- Born: 1917 Whitechapel
- Died: November 2004 London Borough of Camden
- Occupations: Bookseller, tailor, activist
- Political party: Communist Party of Great Britain, Labour Party, Respect Party
- Awards: Military Medal (1944) ;

= Jack Firestein =

British bookseller, socialist and Labour activist

Jack Firestein (1917–2004) was a British socialist and Labour activist.

==Life==
He was born in Whitechapel, London, to an eastern European Jewish family, he left school when he was 14 to follow his father as a tailor, he later became a bookseller, a profession he continued most of his life. In the early 1930s Firestein joined the Communist Party. In 1936, he was involved in the Battle of Cable Street, when Oswald Mosley's Blackshirts were routed by a mobilisation of East End workers. In the Second World War he joined the Royal Fusiliers who were involved in the Italian campaigns. He was seriously injured when a bullet passed through his body in the battle of Anzio, where he was taken prisoner by the Germans. Jack was subsequently awarded the Military Medal.

After the war he went back to the book trade and in the 1950s he ran the Union Theatre Folk Club in London for more than 16 years, until the theatre was burnt down in 1975. He was a founding member of the London Socialist Film Co-op and also worked as a chauffeur for Clive Jenkins, a British trade union leader, for many years. He left the Communist Party in 1956 after the Soviet Union suppression of the Hungarian Uprising that year.
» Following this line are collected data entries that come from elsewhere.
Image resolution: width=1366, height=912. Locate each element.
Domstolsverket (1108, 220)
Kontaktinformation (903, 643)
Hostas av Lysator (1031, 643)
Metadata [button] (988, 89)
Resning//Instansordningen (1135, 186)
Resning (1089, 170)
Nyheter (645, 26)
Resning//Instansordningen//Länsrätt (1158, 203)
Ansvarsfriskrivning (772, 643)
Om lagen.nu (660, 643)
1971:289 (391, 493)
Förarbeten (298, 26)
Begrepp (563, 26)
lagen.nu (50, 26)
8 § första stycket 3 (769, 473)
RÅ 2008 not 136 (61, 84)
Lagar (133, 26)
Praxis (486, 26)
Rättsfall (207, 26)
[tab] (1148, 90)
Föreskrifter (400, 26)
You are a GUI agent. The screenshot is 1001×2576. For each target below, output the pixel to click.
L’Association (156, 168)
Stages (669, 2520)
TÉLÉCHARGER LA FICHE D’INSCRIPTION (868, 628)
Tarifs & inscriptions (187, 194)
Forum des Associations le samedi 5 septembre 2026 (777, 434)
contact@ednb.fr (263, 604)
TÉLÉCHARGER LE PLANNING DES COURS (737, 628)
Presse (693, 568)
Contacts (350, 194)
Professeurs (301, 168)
He joined the Labour Party and remained a member until his death. He ran an open-air book stall outside of the headquarters of Camden Labour Party – although his disillusionment with the party led him to join the then recently formed Respect Party without renouncing his Labour Party membership. He was deeply involved with his local Neighbourhood Advice Centre as a trustee on the management board, and he also dedicated many hours to helping others with welfare problems.

In 2009, Chris Reeves, a London filmmaker of Platform films, made a film remembrance of his life entitled Only a Bookseller. It was accepted into the 2010 Canadian Labour International Film Festival (CLiFF).